As rescue workers struggle to reach survivors and provide care for those hurt or made homeless by Tuesday's devastating earthquake in Haiti, hundreds of millions of dollars have been committed by governments, corporations, individuals, and NGOs to support relief and recovery efforts, multiple news sources report.
The 7.0 magnitude quake all but leveled the country's impoverished capital, Port-au-Prince, impeding rescue workers' access to many areas and cutting off basic utilities and telecommunications in large swaths of the country. Dwindling supplies of food and fresh water and severely damaged medical facilities have further hampered relief efforts. According to the New York Times, as many as three million people — a third of Haiti's residents — may have been affected by the disaster, with early death toll estimates in the tens of thousands.
The response to the disaster by governments around the world has been swift, with the White House pledging an initial $100 million, the United Kingdom $10 million, and the European Union $4.4 million to relief efforts in the Caribbean nation. Meanwhile, a number of corporate commitments of cash and in-kind support have been announced, including $5 million from Caribbean telecommunications operator the Digicel Group; $1.25 million from Microsoft; $1 million each from the UPS Foundation, the Coca-Cola Foundation, drug company Abbott Laboratories, the Bank of America, Morgan Stanley, Google, and Lowe's; $600,000 from the Walmart Foundation; $500,000 from Web hosting and registration company Go Daddy; and $250,000 from Western Union, according to reports from the Associated Press and Reuters. The Bank of America, Kellogg, Western Union, and other companies also have said they will match donations made by their employees, while FedEx has committed to fly supplies and relief workers to Haiti.

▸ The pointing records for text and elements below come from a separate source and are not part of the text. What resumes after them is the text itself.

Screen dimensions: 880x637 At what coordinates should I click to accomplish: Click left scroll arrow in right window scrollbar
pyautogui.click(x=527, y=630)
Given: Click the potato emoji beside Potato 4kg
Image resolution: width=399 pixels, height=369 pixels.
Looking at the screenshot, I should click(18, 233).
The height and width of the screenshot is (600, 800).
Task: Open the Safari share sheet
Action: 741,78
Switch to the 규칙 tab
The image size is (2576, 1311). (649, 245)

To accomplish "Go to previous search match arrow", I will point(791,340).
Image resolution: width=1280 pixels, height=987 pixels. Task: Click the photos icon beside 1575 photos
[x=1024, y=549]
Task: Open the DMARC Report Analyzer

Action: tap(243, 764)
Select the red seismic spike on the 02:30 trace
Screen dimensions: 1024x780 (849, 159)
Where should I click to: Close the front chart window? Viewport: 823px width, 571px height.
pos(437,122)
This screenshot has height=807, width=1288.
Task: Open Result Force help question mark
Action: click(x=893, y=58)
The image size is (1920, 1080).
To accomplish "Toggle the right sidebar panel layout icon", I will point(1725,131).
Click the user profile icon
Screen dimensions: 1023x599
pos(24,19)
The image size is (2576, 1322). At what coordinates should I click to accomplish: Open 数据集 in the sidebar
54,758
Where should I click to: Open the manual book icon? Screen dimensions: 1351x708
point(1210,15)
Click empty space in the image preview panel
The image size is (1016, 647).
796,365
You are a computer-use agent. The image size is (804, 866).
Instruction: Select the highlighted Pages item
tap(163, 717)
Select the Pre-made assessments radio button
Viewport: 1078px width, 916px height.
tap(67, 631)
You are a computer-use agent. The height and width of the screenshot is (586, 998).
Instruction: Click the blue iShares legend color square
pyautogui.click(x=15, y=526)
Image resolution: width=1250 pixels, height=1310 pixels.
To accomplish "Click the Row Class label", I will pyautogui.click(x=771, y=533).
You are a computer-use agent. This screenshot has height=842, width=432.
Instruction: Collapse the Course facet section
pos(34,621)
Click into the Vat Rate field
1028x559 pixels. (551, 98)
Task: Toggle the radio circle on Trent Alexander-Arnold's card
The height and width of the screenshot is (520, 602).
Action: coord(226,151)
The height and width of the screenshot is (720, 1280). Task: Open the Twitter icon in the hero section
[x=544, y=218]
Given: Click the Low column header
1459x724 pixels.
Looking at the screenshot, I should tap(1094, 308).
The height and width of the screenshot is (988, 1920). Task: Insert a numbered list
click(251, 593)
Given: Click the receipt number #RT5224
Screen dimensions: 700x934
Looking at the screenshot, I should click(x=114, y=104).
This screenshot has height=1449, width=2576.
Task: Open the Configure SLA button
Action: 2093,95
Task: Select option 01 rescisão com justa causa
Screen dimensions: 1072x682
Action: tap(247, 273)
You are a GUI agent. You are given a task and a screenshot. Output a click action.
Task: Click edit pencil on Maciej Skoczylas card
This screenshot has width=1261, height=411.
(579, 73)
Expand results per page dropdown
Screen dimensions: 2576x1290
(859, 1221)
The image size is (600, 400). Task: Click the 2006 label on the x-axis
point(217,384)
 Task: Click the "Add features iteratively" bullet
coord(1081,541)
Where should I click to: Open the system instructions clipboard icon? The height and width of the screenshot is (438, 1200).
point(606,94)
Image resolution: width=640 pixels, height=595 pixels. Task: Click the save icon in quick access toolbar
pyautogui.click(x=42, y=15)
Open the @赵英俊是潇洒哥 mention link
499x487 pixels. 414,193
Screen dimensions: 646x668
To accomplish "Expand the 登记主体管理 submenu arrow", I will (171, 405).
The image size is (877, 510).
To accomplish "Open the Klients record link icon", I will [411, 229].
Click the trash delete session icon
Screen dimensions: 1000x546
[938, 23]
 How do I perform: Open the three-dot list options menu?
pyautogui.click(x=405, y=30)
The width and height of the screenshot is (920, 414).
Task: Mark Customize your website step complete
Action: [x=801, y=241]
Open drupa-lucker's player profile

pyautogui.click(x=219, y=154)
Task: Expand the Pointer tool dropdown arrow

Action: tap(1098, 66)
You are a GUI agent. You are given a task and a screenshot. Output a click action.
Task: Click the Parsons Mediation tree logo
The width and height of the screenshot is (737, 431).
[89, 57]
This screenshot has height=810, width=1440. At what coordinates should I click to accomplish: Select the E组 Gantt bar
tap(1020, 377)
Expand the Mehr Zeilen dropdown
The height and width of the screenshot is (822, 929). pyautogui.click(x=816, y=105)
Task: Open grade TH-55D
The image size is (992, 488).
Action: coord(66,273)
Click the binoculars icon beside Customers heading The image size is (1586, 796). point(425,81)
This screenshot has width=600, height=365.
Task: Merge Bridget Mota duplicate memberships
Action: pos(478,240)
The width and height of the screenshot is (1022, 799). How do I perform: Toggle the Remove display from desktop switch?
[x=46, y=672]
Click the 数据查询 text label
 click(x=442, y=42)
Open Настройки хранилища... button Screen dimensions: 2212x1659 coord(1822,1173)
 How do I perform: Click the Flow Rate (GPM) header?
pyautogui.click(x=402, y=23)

In addition, the World Bank announced that it will commit $100 million in emergency funding to support recovery and reconstruction efforts in the country, while the American Red Cross increased its initial commitment for emergency relief efforts from $200,000 to $1 million. The Red Cross also said that, as of Thursday morning, it had raised more than $3 million through a mobile phone fundraising effort.
Several charities have launched emergency funds in response to the quake, among them Action Against Hunger; Oxfam; MADRE; MercyCorps; Habitat for Humanity; the Community Foundation of Middle Tennessee; the Grameen, Tides, and Silicon Valley Community foundations; and AmeriCares. In addition, Hope for Haiti is sending supplies and medical professionals to the devastated country, while the Lambi Fund of Haiti has said it will be a "second responder" in helping the country rebuild.
Secretary of State Hillary Clinton noted that helping the country rebuild from the quake would be a long-term effort. "We're going to do everything we can with our resources," said Clinton. "We have a full-court press going on here."